- 琉球大学理工学部紀要 理学篇 (ISSN:03874281)
- no.23, pp.p51-56, 1977-03
Among the islands of the Ryukyus, dolphin driving fishery is operated only on the Nago beach of Okinawa Island. Strange enough, the habit of eating dolphin meat is rarely seen on the other islands. The fishing there has been done not only for profit but a festival related closely to the native religion. Anyone who had helped fishing was given free share of the harvest as a blessing of God. After a blocade of the new port of Nago was built, dolphin fishing there is not so successful as before. What is worse than that, lately, fishermen sometimes experience during a driving an nuisance approach of leisure boats, on which people come to see the sight for pleasure, and disturb the control of the driving group and caused escape of many dolphins. Recently, in the waters around Iheya and Izena Islands, some fishermen began to do small scale dolphin catch with hand harpoons sporadically in the need of making up their poor harvest. Dolphin meat is sold roughly US$ 1.5-2.5 per kg., and the meat is said to be a good medicine for neuralgia. The number of catch in Nago in the past seventeen years is indicated in Table 1. Usually, a little more or less than 100 animals were caught at a time of driving. The number of catch shows decrease since 1971 when the port of Nago was built and the sandy beach was destroied. Season of fishing is show in the same table, fishing is most prosperous in March. In this season, groups of dolphin are migrating to the north. The monthly water and air temperature in Okinawa is shown in Fig.2. The species of dolphins caught in Okinawa concentrate on the pilot whale, Globicephala macrorhyncha.

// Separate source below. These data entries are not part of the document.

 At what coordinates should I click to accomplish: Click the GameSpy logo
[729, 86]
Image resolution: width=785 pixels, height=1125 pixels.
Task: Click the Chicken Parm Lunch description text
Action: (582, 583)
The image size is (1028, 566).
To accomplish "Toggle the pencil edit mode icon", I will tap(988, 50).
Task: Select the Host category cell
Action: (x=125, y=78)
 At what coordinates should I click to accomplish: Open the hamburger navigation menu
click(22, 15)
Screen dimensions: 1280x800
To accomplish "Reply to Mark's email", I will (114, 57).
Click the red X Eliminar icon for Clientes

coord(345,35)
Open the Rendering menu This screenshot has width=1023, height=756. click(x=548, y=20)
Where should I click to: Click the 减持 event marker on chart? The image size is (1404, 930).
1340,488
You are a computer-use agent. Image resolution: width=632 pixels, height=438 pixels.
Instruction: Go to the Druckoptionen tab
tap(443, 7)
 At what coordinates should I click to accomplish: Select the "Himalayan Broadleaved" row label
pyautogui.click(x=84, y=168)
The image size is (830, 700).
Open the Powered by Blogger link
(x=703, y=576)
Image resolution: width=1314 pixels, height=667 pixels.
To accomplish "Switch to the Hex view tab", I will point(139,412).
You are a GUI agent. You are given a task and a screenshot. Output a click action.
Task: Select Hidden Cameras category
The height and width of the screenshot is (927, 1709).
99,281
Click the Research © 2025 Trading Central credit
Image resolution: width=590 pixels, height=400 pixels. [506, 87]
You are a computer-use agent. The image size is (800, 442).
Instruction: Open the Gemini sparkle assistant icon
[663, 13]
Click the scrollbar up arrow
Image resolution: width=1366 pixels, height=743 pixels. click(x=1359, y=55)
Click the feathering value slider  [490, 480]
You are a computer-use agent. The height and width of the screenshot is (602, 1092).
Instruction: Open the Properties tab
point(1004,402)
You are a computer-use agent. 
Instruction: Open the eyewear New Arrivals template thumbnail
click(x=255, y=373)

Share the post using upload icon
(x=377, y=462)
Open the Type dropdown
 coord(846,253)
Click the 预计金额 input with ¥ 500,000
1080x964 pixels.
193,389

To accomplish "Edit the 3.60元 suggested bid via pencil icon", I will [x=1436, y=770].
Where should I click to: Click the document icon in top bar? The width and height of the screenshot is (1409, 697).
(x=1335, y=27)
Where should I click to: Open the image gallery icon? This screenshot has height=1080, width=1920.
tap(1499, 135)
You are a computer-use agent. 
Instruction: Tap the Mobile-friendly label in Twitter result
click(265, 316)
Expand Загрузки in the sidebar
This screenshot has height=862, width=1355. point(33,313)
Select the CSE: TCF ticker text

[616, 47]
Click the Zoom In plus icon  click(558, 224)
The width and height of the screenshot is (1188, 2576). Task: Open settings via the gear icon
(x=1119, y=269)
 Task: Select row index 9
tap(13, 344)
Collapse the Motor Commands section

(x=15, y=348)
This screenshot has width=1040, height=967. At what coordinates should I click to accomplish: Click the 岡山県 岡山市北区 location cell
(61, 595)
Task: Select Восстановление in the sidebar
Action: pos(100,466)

Animals of Trusiops spp. have been caught sporadically, in 1971 Pseudorca crassidens were found among a school of pilot whales. In January 1976, a school of Steno bredanensis was caught; this is the first record of this specis recognized in Okinawa. Topographical feature of the coast is that the reef barrier is cut open at that place and 200 meter conter depth of water passage streach to the Nago bay, which leads dolphins to come into the bay. Besides, Sepioteuthis lessoniana, a favorite food of dolphins, are living in the depth to invite dolphins. Fishermen's hooked fish are often pursued and bit by dolphins, species of those mischievous dolphins are likely to be of genus Tursiops and Pseudorca. Above explanation was presented at the meeting of Scientific committee of the International Whaling Commission in June 1976.